=== Consigne 1 ===
Recopiez sans rien changer le passage de l'article sur les poursuites de la Ville, en commençant à « Cette fois-ci, c’est » et en terminant à « 1997 et 2009. ».
=== Consigne 2 ===
Dans l'article sur les poursuites de la Ville, expliquez en une à trois phrases à quoi correspond la somme de 2 079 139,52 $ réclamée à Nepcon et à la succession d'Anthony Mergl.
=== Consigne 3 ===
Écrivez la suite de l'article sur les poursuites de la Ville et la collusion, à partir de sa dernière phrase.

=== Extrait choisi ===
☆ ☆ ☆

Dans le cas des deux premiers, le juge James Brunton avait accueilli leur requête et ordonné un arrêt des procédures en raison de délais déraisonnables. Six semaines plus tard, le Directeur des poursuites criminelles et pénales (DPCP) mettait un terme aux procédures contre Pierre Lambert et Guy Vaillancourt pour les mêmes raisons.
Quant à Jean Gauthier, il s’était reconnu coupable de complot, abus de confiance et recel à l’automne 2017, écopant d’une peine de deux ans moins un jour à purger dans la collectivité et d’une amende de 100 000 $.
Pour ce qui est du haut fonctionnaire Claude de Guise, il avait écopé d’une peine de 30 mois de prison après avoir plaidé coupable à des accusations de complot, fraude et corruption à l’été 2017.
Nepcon de nouveau poursuivie
Toujours dans l’espoir de récupérer des millions de dollars détournés sous l’ère de Gilles Vaillancourt, la Ville intente une 2e poursuite au civil contre l’entreprise en construction Nepcon et la succession de son fondateur feu Anthony Mergl (à savoir son frère Ronnie et sa veuve Rose).
Cette fois-ci, c’est en lien avec des contrats de gestion de dépôts à neige obtenus frauduleusement entre 2004 et 2007.
On leur réclame la somme de 2 079 139,52 $ en capital, plus les intérêts. Ce montant correspond à 20 % de la valeur totale de ces contrats surfacturés à la Ville dans la foulée du système de collusion.
En 2015, Nepcon et ses dirigeants et actionnaires Ronnie et Rose Mergl avaient défrayé la manchette alors que l’administration Demers les poursuivait pour 12,8 M$. Réévaluée depuis à 9,3 M$, ce recours – toujours pendant devant les tribunaux – est directement lié à des contrats municipaux totalisant 46,5 M$ que Nepcon aurait obtenus frauduleusement entre 1997 et 2009.
Borsellino et Placement Borsa
Une autre poursuite cible la Succession de Giuseppe Borsellino et Placements Borsa à qui la Ville réclame 760 000 $.
En cause, une série de transactions immobilières intervenues en 2000 et 2001 impliquant un terrain de 1,2 million de pieds carrés situé au quadrant nord-est des boulevards St-Elzéar et Curé-Labelle, dans Chomedey. Secteur aujourd’hui densément développé, il s’agissait à l’époque d’un vaste terrain vacant.
La Ville avait cédé pour près de la moitié du prix un terrain alors évalué à 1 068 000 $ à l’entrepreneur Giuseppe Borsellino qui, selon la preuve déposée, entretenait des relations privilégiées avec le maire Vaillancourt.
Collusion chez les firmes d’architectes
Par ailleurs, on apprend que le réseau de partage de contrats publics dont jouissaient les cartels d’entrepreneurs et d’ingénieurs profitait également aux firmes d’architectes paysagistes.

☆ ☆ ☆

=== Données ===
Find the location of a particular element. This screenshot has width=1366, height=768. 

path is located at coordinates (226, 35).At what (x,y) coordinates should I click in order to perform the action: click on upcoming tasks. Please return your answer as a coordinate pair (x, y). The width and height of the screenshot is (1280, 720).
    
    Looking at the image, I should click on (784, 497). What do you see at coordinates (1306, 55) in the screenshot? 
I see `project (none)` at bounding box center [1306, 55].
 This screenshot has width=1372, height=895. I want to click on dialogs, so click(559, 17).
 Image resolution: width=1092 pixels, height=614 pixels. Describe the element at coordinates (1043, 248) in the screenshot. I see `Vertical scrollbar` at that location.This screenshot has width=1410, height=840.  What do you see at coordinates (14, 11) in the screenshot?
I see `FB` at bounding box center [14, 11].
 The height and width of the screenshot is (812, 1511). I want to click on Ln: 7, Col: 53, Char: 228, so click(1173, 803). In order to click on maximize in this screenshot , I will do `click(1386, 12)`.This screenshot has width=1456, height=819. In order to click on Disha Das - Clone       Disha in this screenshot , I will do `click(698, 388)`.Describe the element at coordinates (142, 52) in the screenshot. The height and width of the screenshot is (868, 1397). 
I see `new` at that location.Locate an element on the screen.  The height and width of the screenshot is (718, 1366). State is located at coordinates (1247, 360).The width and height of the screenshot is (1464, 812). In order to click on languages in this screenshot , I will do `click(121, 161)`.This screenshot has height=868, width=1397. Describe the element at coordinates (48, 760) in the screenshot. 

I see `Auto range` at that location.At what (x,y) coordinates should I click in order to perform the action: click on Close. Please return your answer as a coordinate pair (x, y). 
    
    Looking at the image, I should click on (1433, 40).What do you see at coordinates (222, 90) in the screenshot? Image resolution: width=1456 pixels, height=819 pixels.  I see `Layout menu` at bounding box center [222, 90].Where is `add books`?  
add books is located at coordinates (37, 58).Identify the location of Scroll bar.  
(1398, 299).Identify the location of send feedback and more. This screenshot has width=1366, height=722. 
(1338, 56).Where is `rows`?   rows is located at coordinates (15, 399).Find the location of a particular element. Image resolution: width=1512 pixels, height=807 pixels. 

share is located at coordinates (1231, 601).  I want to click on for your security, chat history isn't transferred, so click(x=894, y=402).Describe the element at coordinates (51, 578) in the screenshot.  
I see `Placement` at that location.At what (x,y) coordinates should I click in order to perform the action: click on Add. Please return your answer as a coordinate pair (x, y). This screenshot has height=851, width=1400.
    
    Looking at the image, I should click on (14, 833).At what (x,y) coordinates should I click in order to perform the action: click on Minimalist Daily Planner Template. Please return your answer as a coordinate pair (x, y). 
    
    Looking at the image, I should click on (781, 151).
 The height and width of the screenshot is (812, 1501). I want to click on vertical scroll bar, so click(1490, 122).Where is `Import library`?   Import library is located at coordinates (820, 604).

☆ ☆ ☆

=== Réponse attendue 1 ===
Cette fois-ci, c’est en lien avec des contrats de gestion de dépôts à neige obtenus frauduleusement entre 2004 et 2007.
On leur réclame la somme de 2 079 139,52 $ en capital, plus les intérêts. Ce montant correspond à 20 % de la valeur totale de ces contrats surfacturés à la Ville dans la foulée du système de collusion.
En 2015, Nepcon et ses dirigeants et actionnaires Ronnie et Rose Mergl avaient défrayé la manchette alors que l’administration Demers les poursuivait pour 12,8 M$. Réévaluée depuis à 9,3 M$, ce recours – toujours pendant devant les tribunaux – est directement lié à des contrats municipaux totalisant 46,5 M$ que Nepcon aurait obtenus frauduleusement entre 1997 et 2009.

=== Réponse attendue 2 ===
Cette somme représente 20 % de la valeur totale des contrats de gestion de dépôts à neige obtenus frauduleusement entre 2004 et 2007. Ces contrats avaient été surfacturés à la Ville dans le cadre du système de collusion. Les intérêts s'ajoutent à ce montant.

=== Réponse attendue 3 ===
Entre 2004 et 2010, trois entreprises ont bénéficié de ce système frauduleux qui permettait de truquer les appels d’offres et de détourner le processus d’adjudication des contrats publics.
C’est ce qu’on apprend dans une demande en justice déposée par la Ville de Laval à la mi-décembre devant la Chambre civile de la Cour supérieure du Québec.
Sur une période de 7 ans, les firmes Beaupré & Associés, Rousseau Lefebvre et Daniel Arbour et Associés (Groupe IBI/DAA) se seraient partagé 64 mandats de services professionnels totalisant 3,4 M$, et ce, à l’abri de toute concurrence. Toutes 3 font face à des poursuites totalisant un peu plus de 680 000 $.
Rousseau Lefebvre
Constituée à l’été 2000, la firme lavalloise d’architectes paysagistes Rousseau Lefebvre aurait pour sa part obtenu 25 mandats pour une valeur totale de 1 094 839,29 $.
Comme il a été établi que la surfacturation des contrats publics par les entreprises collusionnaires est de l’ordre de 20 %, la Ville réclame à Rousseau Lefebvre la somme de 218 967,86 $.
Cela porte à quelque 10 M$ les nouvelles poursuites lancées par l’administration Boyer, lesquelles s’ajoutent aux recours de 7 M$ déposés l’an dernier.
En foi de quoi «l’administration lavalloise travaille activement dans sa lutte à la corruption et réitère son désir d’être indemnisée par les personnes qui ont profité des Lavallois», déclarait ce vendredi 17 février l’avocat en chef et directeur principal du Service des affaires juridiques de la Ville de Laval, Me Simon Tremblay. «Avec ces nouvelles réclamations, nous mettons tout en œuvre pour que justice soit faite.»